Mallet’s Mallet, the word association game on Wacaday, is a good introduction to the three line descriptor.
Timmy Mallet used to get two small children, usually a boy and a girl, and make them look at each other and go bleugh. Then Timmy would say a word and child one would respond with the first word that came into their head. Child two then had to say the first word that came into their head and so on. It would have been dull TV were it not for the fact that pauses or repeats resulted in a bang on the head for the errant child.
Companies like the same thing...for the brand to instantly create a word association. Bentley = luxury, EasyJet = cheap and cheerful, M&S = filthy voiceover.
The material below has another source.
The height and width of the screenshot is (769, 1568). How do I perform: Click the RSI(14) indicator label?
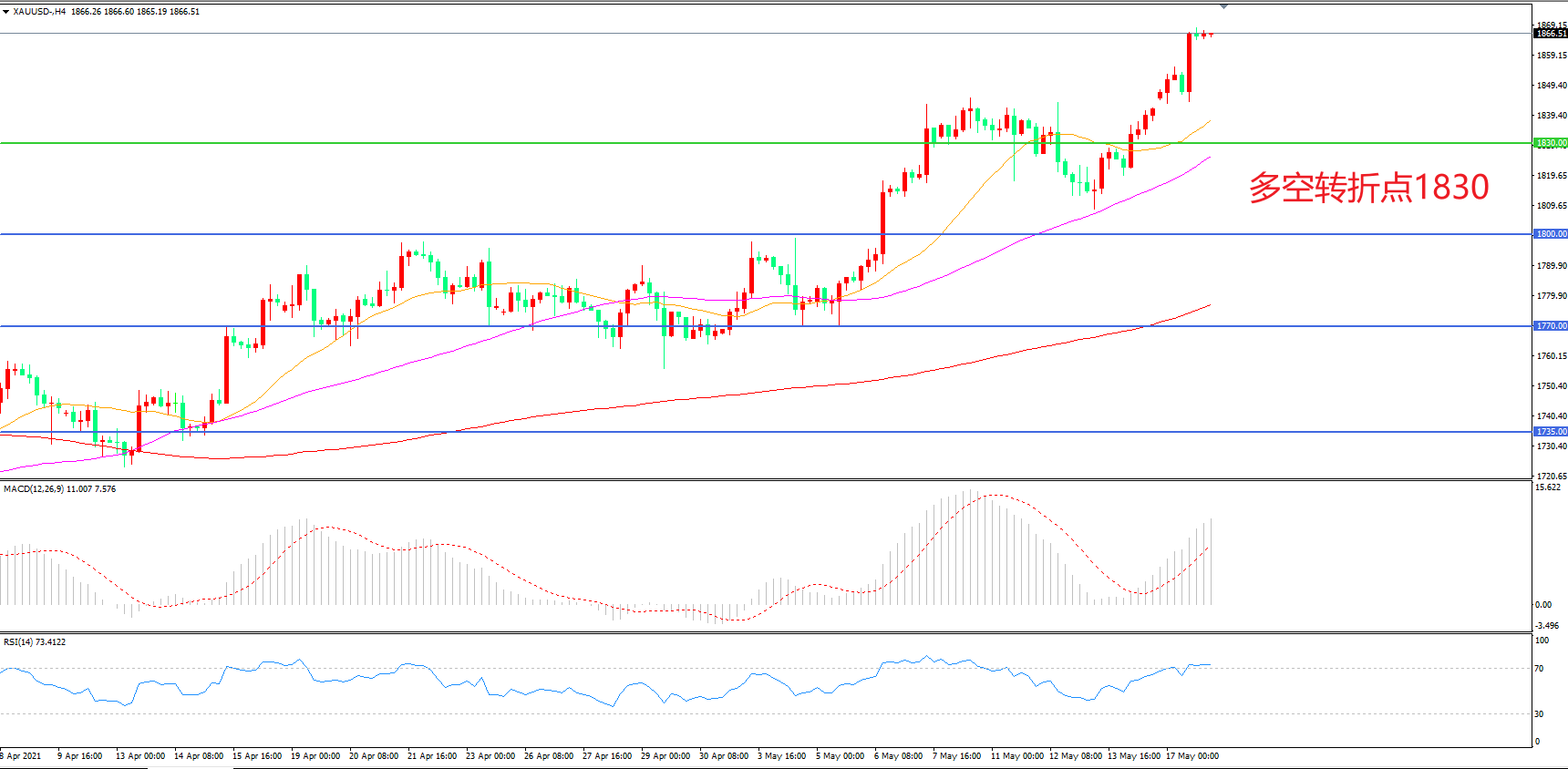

The press, too, likes to explain a company in a few words to help people place it.
The trouble comes, of course, when the newspaper’s three word descriptor differs from the company’s three word descriptor. Back in the day, Xerox was always described along the lines of ‘the photocopier company’ and it hated it because Xerox’s strapline and intention was to be ‘the document company.’ It’s a small difference and, while it’s petty, you can understand (it does printers too)…
So in all its press releases Xerox always described itself as the ‘the document company.' Overtime, the media did indeed change the way it described Xerox. After a series of poor financial results, the descriptor became ‘the troubled photocopier company.’
Thankfully, many large companies have finally given up the practice of forcing a three word descriptor into the first line of every news release. Honestly. Check out news releases from SAP, IBM, even Xerox, and the three word descriptors have gone.
Smaller companies, however, still love the three word descriptor and often - with no genuine USP - these companies tend to create longer and longer descriptors. We all have a favourite example, but flying the flag for the tech PR industry is Clarity Public Relations. A rare bastion standing firm against the onslaught of common sense, it proudly uses the descriptor:
“The only CarbonNeutral PR consultancy that specialises in the technology sector and related industries.”
Kudos to Clarity for its environmental commitment but, honestly, that descriptor is a large enough blot on the landscape to block out all the coal-fired power stations in China.